The Global power sector is undergoing a complex structural transition away from a model of regulated, monopolistic, centralized and coal-based electricity supply. To fully understand the impact and opportunities of this power sector transition for South Africa and what the employment implications of future scenarios could be, standardised employment metrics and methodologies should be used across all energy technologies. Such understanding can then usefully inform the planning choices that need to be made in the short term.
Standardising metrics and employment categorization methods are imperative and are increasingly relied upon for energy planning both locally and internationally. In keeping with this trend, the Minister of Energy applies the contemporary metrics ‘job-years’ and ‘full-time equivalent’, rather than the old-fashioned and vague metric ‘jobs’, when referring to the employment opportunities being created by the Renewable Energy sector. As recently explained in Parliament by Minister Radebe, a ‘job year’ is equivalent to a full-time employment opportunity for one person for one year.
As confirmed in a recent Meridian Economics study commissioned by the South African Wind Energy Association (SAWEA), for a highly unequal middle-income country such as South Africa the employment implications of the energy transition are both politically and socially significant.
“Standardisation should not be confused with simplification, as there is no need to reduce the number of metrics and categories that usefully shed light on the different facets of employment. There is however, a need to be able to make appropriate comparisons between power options. Currently this is not easily possible,” explained Brenda Martin, CEO of SAWEA.
Currently all South African coal power related employment studies use the metric ‘employees’ or ‘jobs’ as opposed to the more internationally applied metric, ‘person-years’ which is used to report national Renewable Energy employment. The term ‘job’, could refer to a job created for one day or for 20 years. Simply counting a ‘job’ can be meaningless. Standardising the metric ‘job-year’ would assist more meaningful employment comparison between the two sectors.

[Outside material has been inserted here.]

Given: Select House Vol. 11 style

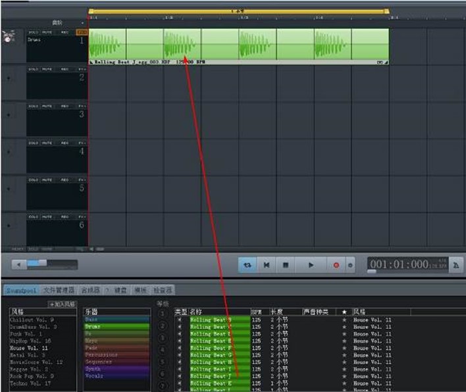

Another important consideration is that of ‘meaningful’ or ‘decent’ employment. The term ‘job’ does not capture the features of a decent job. Aspects that remain hidden include the sustainability of the job, the associated working conditions or the level of contractual security provided. Beyond understanding whether comparisons between power options are useful, SAWEA is interested in asking questions that also address the value and impact of created employment.
“We should be asking if the employment created will support a family, if it requires relocation, if there is opportunity for learning, development and progression. Asking such questions can stimulate the promotion of improved quality of employment,” added Martin.
Standardised metrics will ensure that stakeholder groups that are raising important concerns relating to social effects introduced by the energy transition away from a reliance on coal, are better equipped to assist planning based on reliable comparisons.
The SAWEA power sector transition employment briefing paper provides an overview of the currently available information on employment opportunities associated with the utility-scale power transition, whilst arguing for standardized employment metrics and highlights some of the complexities that underscore the importance of careful comparison.
SAWEA notes that two studies currently underway are anticipated to add significantly to the knowledge already available, they include:
- The Energy Research Centre (UCT) Coal Transitions modelling project runs least cost and decarbonisation scenarios to 2050 with a significantly expanded coal sector. Jobs impacts in coal and RE to 2050 will be included in the model outputs.
- The COBENEFITS project being undertaken by ERC and CSIR is a similar modelling exercise which will expand the current assumptions for RE. This project will generate a public database of employment figures, which will contribute towards greater transparency and accessibility of employment data in the sector.